The coverage ratio of 4.64 per cent reflects a deliberate design constraint. The ontological layer was developed to support the figures-channel triple extraction pipeline, and its scope therefore excludes the broader 611-clause text corpus. The text corpus covers a broader regulatory scope — procedural requirements, conditional applicability rules, and external standard references — that does not map readily to the spatial-dimensional ontology built for figure-based triples. The 4.64% coverage ratio evidences representational under-coverage and is declared as a design constraint in Chapter 5 rather than treated as noise.
Modal Carry-Over
Modal carry-over measures the proportion of text-corpus clauses identified as modal (carrying explicit deontic force) that are also covered by the ontological layer. The corpus contains 165 serial modal clauses. Of these, 9 are covered by the ontological layer, yielding a modal coverage ratio of 0.0545 (5.45%).

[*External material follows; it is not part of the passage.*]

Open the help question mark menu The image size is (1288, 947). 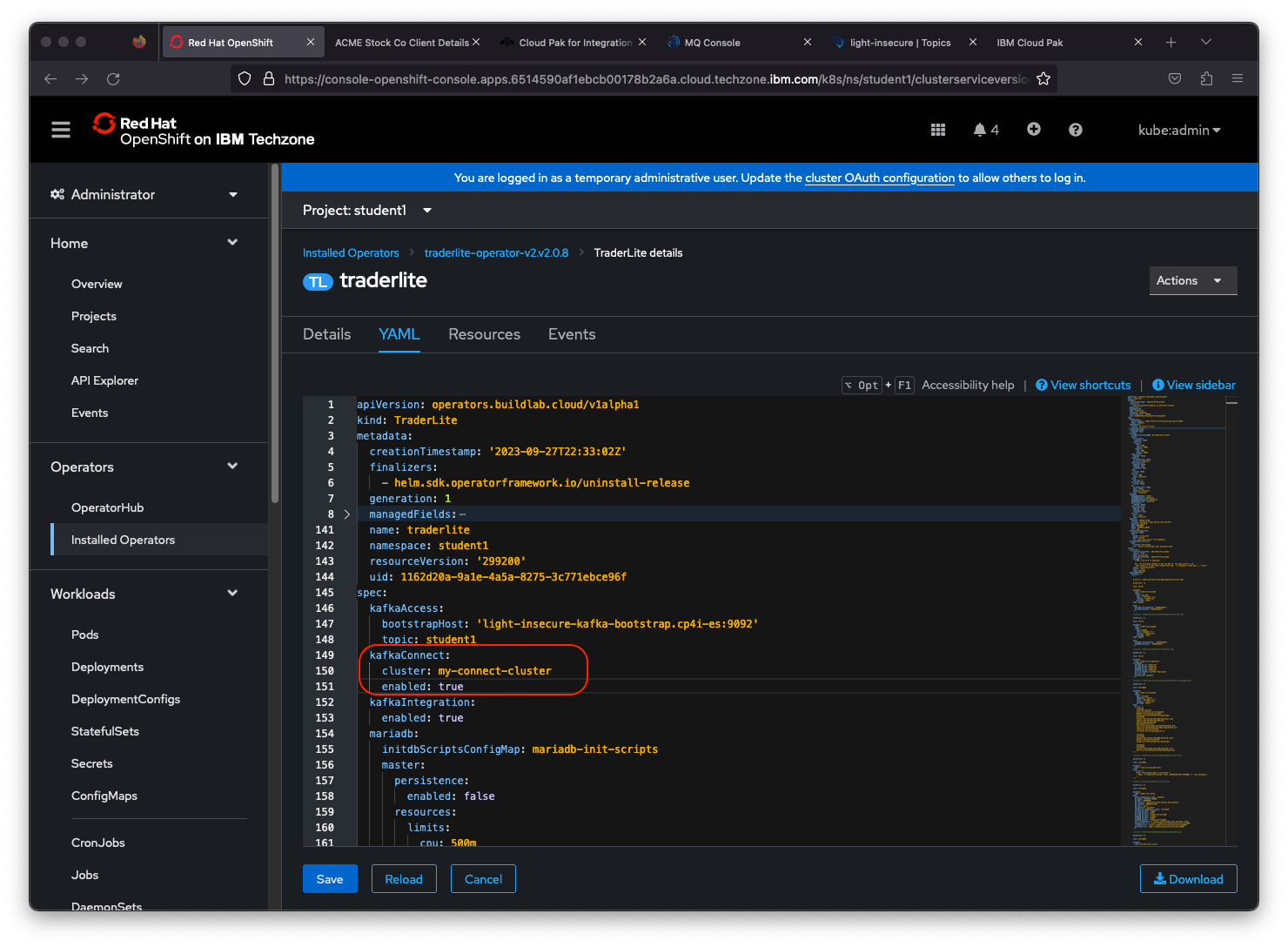(x=1075, y=129)
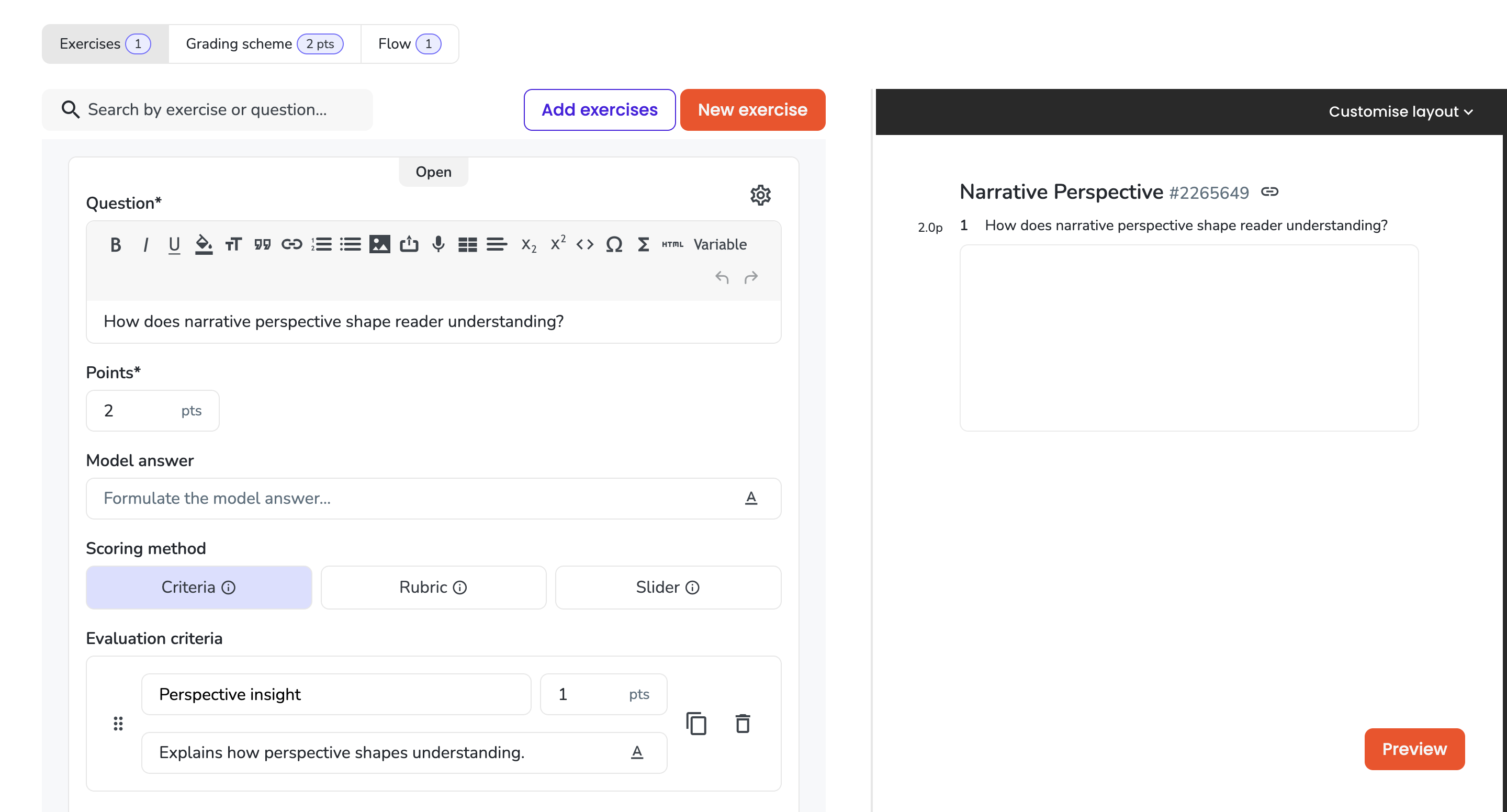This screenshot has width=1507, height=812.
Task: Insert an image into the question
Action: pos(380,244)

This ratio is slightly higher than the general ontology coverage ratio (5.45% versus 4.64%), indicating a marginal concentration of ontological coverage in modal content. The finding is consistent with the ontological layer’s design intent: entries were prioritised on the basis of spatial and deontic salience. However, the absolute coverage remains low, confirming that the text-channel modal analysis must be conducted primarily through direct linguistic analysis of the serialised clauses rather than through ontological inference. Overall, the modal carry-over finding reinforces that the text and ontological layers are intentionally scoped to complementary purposes, not to comprehensive mutual coverage.

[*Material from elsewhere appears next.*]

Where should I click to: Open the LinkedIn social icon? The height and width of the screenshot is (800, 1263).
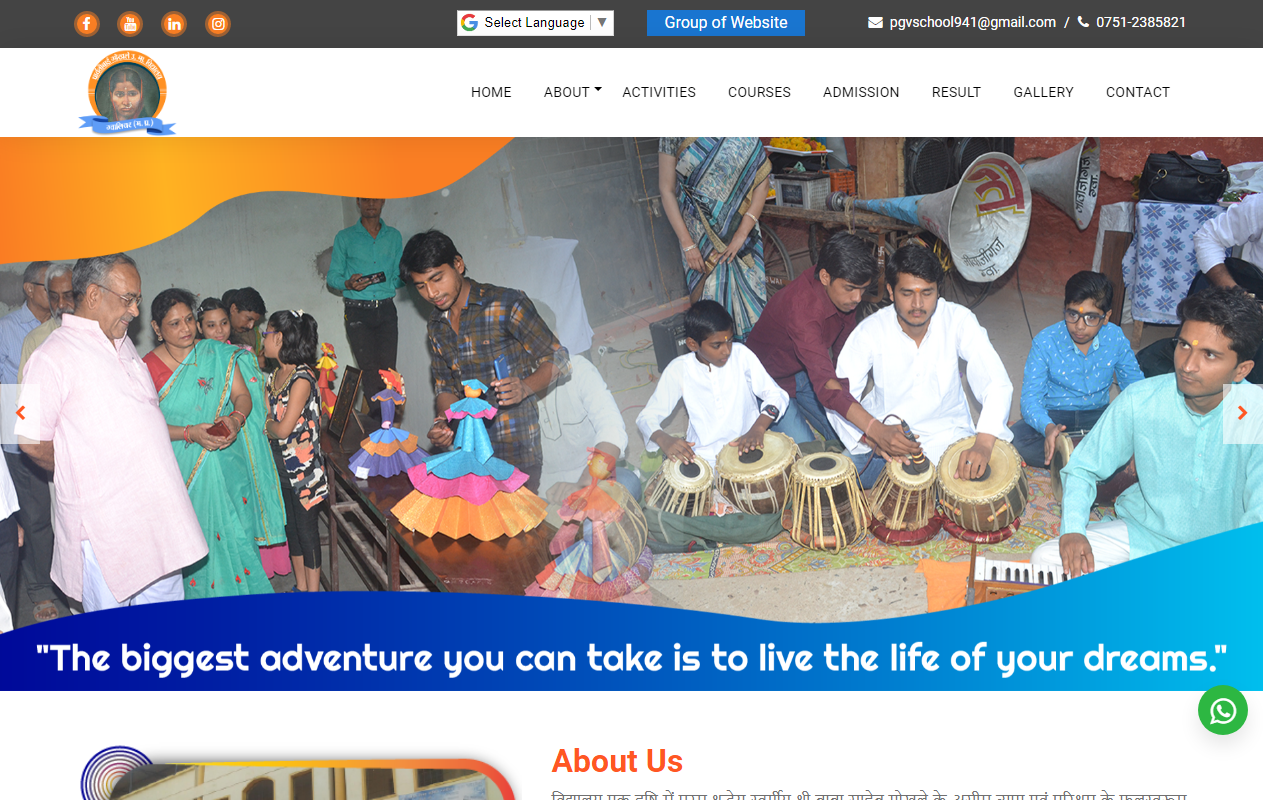coord(174,23)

Table A5-CI.1: Corpus integrity summary
| Measure | Value | Interpretation |
|---|---|---|
| Total serialised records | 611 | Baseline corpus scale |
| Missing required keys | 0 | Structural completeness confirmed |
| Truncation markers detected | 0 | Non-truncation confirmed at configured checks |
| Malformed clause headers | 0 | Syntax integrity confirmed |
| Duplicate IDs (different text content) | 8 | Identity instability present; handled by schema design |
| Duplicate IDs (identical text content) | 0 | No trivial duplication; instability is semantically real |
| Unique serial IDs | 603 | Denominator for ontology-context coverage |
| Ontology-linked unique IDs | 30 | Numerator for ontology-context coverage |
| Ontology coverage ratio | 0.0464 | Representational under-coverage (declared design bound) |
| Serial modal clauses | 165 | Denominator for deontic-force transfer |
| Ontology-covered modal clauses | 9 | Numerator for deontic-force transfer |
| Modal coverage ratio | 0.0545 | Weak modal carry-over via ontology |
Source: structured analysis of serialised-text-requirements.json and ontology linkage tables (generated 2026-03-24).

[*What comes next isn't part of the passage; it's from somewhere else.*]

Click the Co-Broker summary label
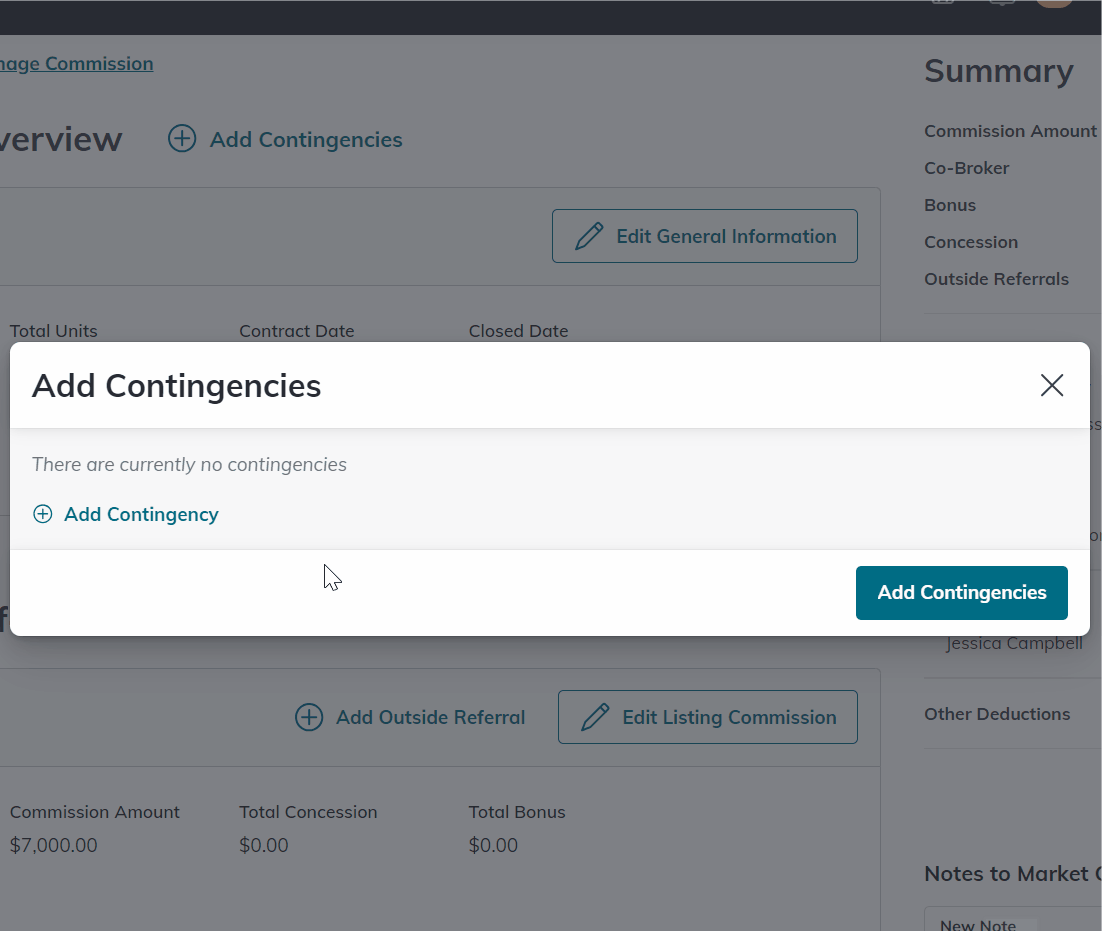 (966, 168)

The corpus integrity checks collectively confirm three properties necessary for the Chapter 5 evaluation: (1) the corpus is structurally complete and free of extraction artefacts; (2) referential identity instability is present and explicitly handled by the schema design; and (3) cross-layer coverage asymmetry is measurable and declared as a design constraint rather than hidden as noise. Taken together, these three integrity properties establish the evidential foundation on which the ambiguity-delta and deontic-force analyses in the companion appendices rest. This establishes the corpus as a sound and interpretable basis for the evaluation claims advanced in Chapter 5.